Greetings from Chicago! I’m attending a work conference in this vibrant city that I was lucky to call home for four years during college (yes, my university was in a suburb, but still claiming it).
Man, do I love a good conference. It includes so many things I value and appreciate: professional development, idea exchanges, networking, eating like you’re on vacation (you should definitely try the Cookie Monster cupcake at Molly’s Cupcakes next time you are in the city) and hotels.
Even before I became a parent, I’ve always enjoyed the solitude of traveling for work and staying in a hotel room. And I revel in the few days of having no laundry, bed-making, or bathroom clean-up. No matter the number of stars of the hotel, it feels like pampering to me.

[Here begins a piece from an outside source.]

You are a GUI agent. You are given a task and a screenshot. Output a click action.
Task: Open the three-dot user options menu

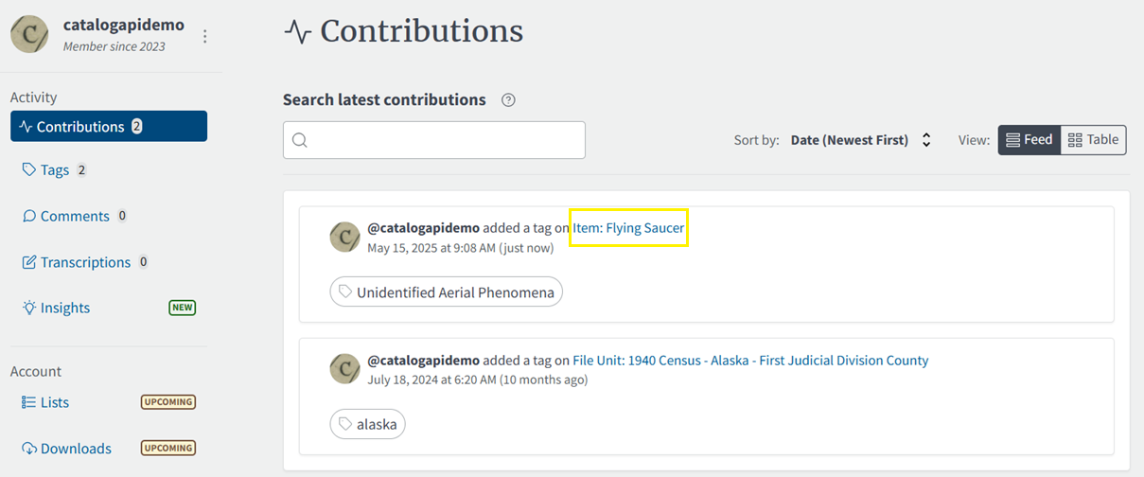[205, 36]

As a parent of toddlers, this lack of responsibility is even more relished, while being equally harder to leave home. I hated saying goodbye to the boys, but the “me” time when I am not conferencing is slightly heavenly. When I find I have a couple of hours in my hotel room, my brain goes something like this: I should write a blog. I probably have time to write a post and do some planning for future posts. What I really need to do is read this book for work. But I could also just watch HGTV since I never get to do that. Ugh, it’s Love It or List It. I wish it was House Hunters. Okay, so that’s a sign I should focus on blogging. Or I could take a little cat nap….

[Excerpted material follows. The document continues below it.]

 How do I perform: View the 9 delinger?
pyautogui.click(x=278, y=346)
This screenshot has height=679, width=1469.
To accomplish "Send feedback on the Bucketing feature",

And so forth. This analysis paralysis resulted in my delayed Weekend Reads and Listens post, but below are a few pieces I have earmarked to dig into.
I am so excited to listen to and watch Oprah’s SuperSoul Sessions, Ms. Winfrey’s take on TED Talks. From the website, these sessions are “11 Life-Transforming Talks from Spiritual Thought Leaders, Change Makers and Wisdom Teachers.”

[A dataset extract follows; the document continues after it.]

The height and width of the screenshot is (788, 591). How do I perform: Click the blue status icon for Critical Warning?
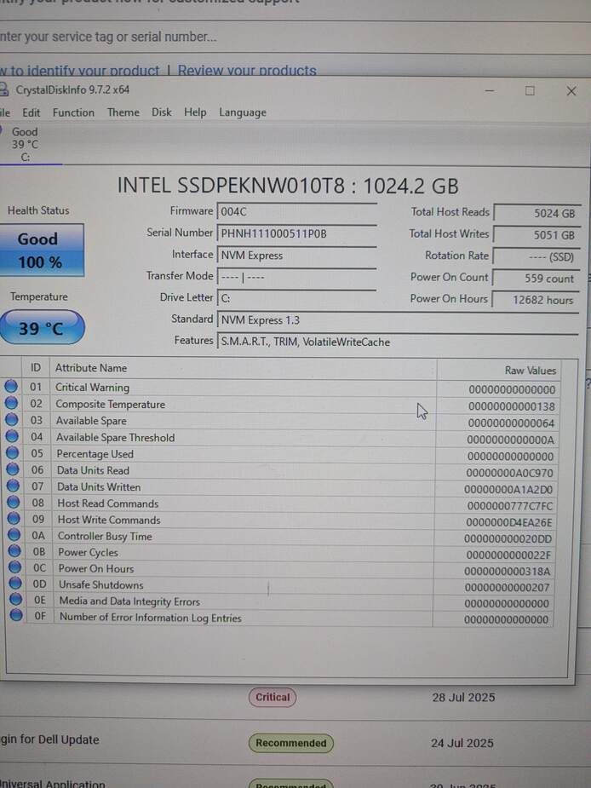(x=11, y=387)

Since I have been listening to the Magic Lessons podcasts by Elizabeth Gilbert I mentioned in my last post, I started with her session. And I’ll be damned if she hadn’t gone and read a blog post I wrote in 2011 and turned it into a speech! It’s cool, Liz, it could use a bigger audience.
As she starts her speech, Gilbert says she would be the last person to ever front the anti-passion movement, but that’s what she was doing. A letter from a disappointed fan who had just heard her talk emphatically about chasing your passion had changed Gilbert’s mind about making everyone feel like they have to identify and fervently pursue a “passion.” Amen!
Throughout my career in higher education, I have long tried to assure students that it’s okay if you don’t know or don’t have what we all-too-frequently refer to as a passion. You will find one by going out and living life. And if you don’t ever have something you would call a passion, well that’s fine too. People are perfectly happy and satisfied in life finding things they are interested in and energized by, whether or not it checks off the list of “passion” criteria (like, if you don’t feel something “in your soul,” it’s okay).
To be honest, I haven’t finished Gilbert’s session yet because I have to keep pausing it. It almost speaks to me too much. Is that weird? I’m looking forward to getting back to it and I hope some of the sessions are of interest to you too.
One of my favorite parts of conferences is getting energized (some might say “impassioned” but not me or my BFF Liz Gilbert) by conversations about what we can do to help college students be as successful as possible. A buzzword connected to this in higher education for the last couple of years has been “grit.” Since this TED Talk, the work at the University of Pennsylvania by psychologist Angela Lee Duckworth, who defines grit as “perseverance and passion for long-term goals,” has been the focus of the grit movement. It basically posits that one of the biggest predictors of success is not necessarily intelligence, but the personality trait of sticking with something until you achieve your goals.
I have read a lot about this, usually while I’m on my post-conference information high, and I find it fascinating. But I haven’t exactly figured out what I do with this information to help my students. So in the meantime, here and here are a couple of articles that further explain this concept. It really is interesting as we think about the roles not just of educators, but of parents, clergy, and anyone else who influences the lives of our youth. Or are you just born with or without it?
Finally, one more article I’d like to suggest. And it’s a shameful plug for my second guest post at The Seeds 4 Life. I’m writing about a favorite quote of mine from Conan O’Brien. You can read about The Seeds 4 Life and my first post here. I’m thankful for the opportunity to share some of my thoughts and opinions on personal development through this site.
It’s about time to wrap up my Chicago trip. Tomorrow I will happily head home to hug my babies who will probably excitedly throw a toy at my head as a way to show their love. I can’t wait. But while I still have this hotel room to myself, I think I’ll see what’s happening over at Flip or Flop.
What is on your reading and listening list right now? What are your thoughts about passion?
When I started writing this, I was watching the tragic events in Paris unfold. I’m sending thoughts and prayers to the people of Paris, especially the victims, their families, first responders and law enforcement.